Probably all of the above. But I’d rather interpret that out-of-body sensation as the physical embodiment of belief. Faith that we become, on some small level, that which we consume.
[Want to contribute to Celebration 2012? Tax deductible donations, made out to ANS Camp 4, can be sent to Alaska Native Sisterhood Camp #4, 235 Katlian Street, Sitka, AK 99835.]
Sounds like quite a feast. Don’t know if I could do the whale meat…but I would like to try many of the other delicacies. What a great evening. Glad you were able to enjoy!
I love this.
Tele, what a unique experience! This is the first time I’ve stopped by and I so enjoyed what I read.
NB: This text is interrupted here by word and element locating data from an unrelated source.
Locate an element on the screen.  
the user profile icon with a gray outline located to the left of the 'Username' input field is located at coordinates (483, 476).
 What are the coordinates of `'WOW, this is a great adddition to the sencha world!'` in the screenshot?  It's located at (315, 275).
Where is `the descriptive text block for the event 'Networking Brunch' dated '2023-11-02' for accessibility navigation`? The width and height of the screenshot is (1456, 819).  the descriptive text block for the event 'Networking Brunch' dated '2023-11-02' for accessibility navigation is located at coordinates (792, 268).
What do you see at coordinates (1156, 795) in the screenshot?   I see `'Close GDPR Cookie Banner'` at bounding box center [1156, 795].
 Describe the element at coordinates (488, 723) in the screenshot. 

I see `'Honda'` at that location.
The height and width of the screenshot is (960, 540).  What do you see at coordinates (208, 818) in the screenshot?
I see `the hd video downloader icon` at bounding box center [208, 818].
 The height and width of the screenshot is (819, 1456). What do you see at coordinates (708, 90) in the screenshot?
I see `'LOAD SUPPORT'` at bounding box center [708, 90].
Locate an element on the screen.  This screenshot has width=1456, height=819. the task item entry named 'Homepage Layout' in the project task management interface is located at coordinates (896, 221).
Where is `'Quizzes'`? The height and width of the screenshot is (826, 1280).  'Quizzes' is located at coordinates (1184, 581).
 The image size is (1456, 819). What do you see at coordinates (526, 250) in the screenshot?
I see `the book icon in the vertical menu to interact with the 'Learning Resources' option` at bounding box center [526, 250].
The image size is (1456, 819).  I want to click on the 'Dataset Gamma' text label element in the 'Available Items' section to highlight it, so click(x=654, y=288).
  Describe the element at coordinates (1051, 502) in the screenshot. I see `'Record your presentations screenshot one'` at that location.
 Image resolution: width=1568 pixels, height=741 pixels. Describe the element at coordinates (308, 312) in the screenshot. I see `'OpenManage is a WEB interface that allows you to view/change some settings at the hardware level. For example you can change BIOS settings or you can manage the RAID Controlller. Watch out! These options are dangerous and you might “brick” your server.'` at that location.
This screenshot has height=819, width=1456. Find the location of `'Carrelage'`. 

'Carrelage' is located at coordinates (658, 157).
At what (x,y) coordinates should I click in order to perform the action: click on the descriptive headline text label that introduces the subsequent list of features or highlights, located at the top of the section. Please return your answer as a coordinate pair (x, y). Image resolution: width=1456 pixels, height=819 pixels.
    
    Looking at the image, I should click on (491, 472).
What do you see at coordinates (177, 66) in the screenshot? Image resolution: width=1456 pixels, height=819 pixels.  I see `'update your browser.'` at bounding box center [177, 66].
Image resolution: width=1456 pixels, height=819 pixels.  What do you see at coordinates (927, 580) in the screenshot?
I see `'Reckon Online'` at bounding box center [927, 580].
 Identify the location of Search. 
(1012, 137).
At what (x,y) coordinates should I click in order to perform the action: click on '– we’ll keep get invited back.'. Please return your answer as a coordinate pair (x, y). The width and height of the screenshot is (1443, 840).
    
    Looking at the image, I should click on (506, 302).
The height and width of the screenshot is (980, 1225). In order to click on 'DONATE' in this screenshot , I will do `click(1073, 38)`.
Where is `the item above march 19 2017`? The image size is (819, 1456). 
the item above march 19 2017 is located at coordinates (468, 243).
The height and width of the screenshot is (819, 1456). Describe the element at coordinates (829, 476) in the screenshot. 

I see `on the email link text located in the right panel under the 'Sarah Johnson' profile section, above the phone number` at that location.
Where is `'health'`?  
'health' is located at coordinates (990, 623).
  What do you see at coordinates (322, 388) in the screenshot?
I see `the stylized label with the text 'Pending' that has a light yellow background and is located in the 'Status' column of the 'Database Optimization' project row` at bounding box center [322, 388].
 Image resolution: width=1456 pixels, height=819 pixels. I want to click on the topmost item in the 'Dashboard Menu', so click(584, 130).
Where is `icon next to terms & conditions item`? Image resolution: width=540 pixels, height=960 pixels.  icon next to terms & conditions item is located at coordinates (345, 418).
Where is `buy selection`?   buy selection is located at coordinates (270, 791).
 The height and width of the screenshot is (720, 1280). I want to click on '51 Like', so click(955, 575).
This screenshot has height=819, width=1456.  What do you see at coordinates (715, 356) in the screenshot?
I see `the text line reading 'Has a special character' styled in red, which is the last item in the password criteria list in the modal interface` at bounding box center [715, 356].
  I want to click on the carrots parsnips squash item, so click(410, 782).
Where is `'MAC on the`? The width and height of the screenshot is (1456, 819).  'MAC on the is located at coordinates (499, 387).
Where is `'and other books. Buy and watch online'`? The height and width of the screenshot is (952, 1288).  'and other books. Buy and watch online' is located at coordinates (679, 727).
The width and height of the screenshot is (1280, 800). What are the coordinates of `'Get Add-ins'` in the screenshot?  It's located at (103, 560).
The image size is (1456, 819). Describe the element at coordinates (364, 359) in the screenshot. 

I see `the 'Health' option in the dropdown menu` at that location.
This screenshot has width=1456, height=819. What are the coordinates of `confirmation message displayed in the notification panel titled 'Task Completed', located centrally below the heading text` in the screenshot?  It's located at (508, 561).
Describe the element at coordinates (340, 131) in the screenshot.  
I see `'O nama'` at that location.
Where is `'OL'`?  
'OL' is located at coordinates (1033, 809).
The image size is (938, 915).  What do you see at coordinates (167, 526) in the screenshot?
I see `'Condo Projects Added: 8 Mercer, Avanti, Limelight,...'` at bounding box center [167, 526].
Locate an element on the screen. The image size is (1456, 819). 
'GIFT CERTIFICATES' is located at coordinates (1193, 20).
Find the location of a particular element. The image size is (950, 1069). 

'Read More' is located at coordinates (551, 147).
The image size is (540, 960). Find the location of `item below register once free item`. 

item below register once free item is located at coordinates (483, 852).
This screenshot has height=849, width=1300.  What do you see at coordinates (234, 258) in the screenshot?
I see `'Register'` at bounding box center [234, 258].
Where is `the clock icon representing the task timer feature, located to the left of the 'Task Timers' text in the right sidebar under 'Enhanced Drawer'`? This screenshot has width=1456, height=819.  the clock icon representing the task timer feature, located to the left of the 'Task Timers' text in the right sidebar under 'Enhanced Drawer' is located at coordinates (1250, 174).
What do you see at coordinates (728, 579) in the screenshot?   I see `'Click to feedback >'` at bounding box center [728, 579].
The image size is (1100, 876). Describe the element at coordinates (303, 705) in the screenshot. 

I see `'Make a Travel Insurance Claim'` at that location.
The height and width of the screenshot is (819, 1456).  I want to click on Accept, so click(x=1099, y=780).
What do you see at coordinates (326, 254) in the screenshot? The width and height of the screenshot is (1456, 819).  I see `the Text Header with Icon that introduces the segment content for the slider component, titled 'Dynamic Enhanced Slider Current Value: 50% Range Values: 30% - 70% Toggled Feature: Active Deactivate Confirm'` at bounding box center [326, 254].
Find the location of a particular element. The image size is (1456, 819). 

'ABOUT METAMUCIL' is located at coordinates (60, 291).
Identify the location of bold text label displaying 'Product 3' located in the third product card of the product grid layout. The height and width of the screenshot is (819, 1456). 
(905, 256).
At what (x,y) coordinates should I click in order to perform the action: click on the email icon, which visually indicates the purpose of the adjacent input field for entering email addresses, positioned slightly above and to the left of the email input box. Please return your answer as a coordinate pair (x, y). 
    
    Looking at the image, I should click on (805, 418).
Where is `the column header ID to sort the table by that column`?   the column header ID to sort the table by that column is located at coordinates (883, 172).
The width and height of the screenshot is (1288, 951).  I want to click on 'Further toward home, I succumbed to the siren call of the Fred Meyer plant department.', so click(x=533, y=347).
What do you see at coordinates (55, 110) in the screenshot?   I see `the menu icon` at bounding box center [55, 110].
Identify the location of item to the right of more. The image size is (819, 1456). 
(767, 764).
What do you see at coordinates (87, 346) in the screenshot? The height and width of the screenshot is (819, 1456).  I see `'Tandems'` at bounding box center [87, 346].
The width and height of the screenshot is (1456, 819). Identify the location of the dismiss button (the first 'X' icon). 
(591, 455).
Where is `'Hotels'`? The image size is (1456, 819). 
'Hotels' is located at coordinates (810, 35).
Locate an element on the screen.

I envy you the gorging experience of strange and wonderous food, but I don’t think I’m make a very good fisherman. And I too would have liked to sit at her feet and listen to her tales of days gone by.
Nancy @ http://blogofavetswife.blogspot.com/
Thanks so much for stopping by, Nancy, and for your kind words!
OMG, Tele! I couldn’t stop reading. Brillliant.
Always such a pleasure to read you!
From “cresote coated shoulders of tired pilings” to “rainfall’s many songs and raven’s waterfall laughter” this is pure poetry.
Becoming on some small leve that which we consume surely includes the written word.
Thank you Tele.
Thanks very much, friends — glad that you enjoyed this one. It was one of those So-Very-Sitka events that I was thankful to experience, equally fun to write about and share with others. Before posting, I shared a copy with Isabella, asking for her blessing on the story. I was terribly anxious, but she responded with such enthusiasm and encouragement, she gave an already-special experience an additional layer of meaning.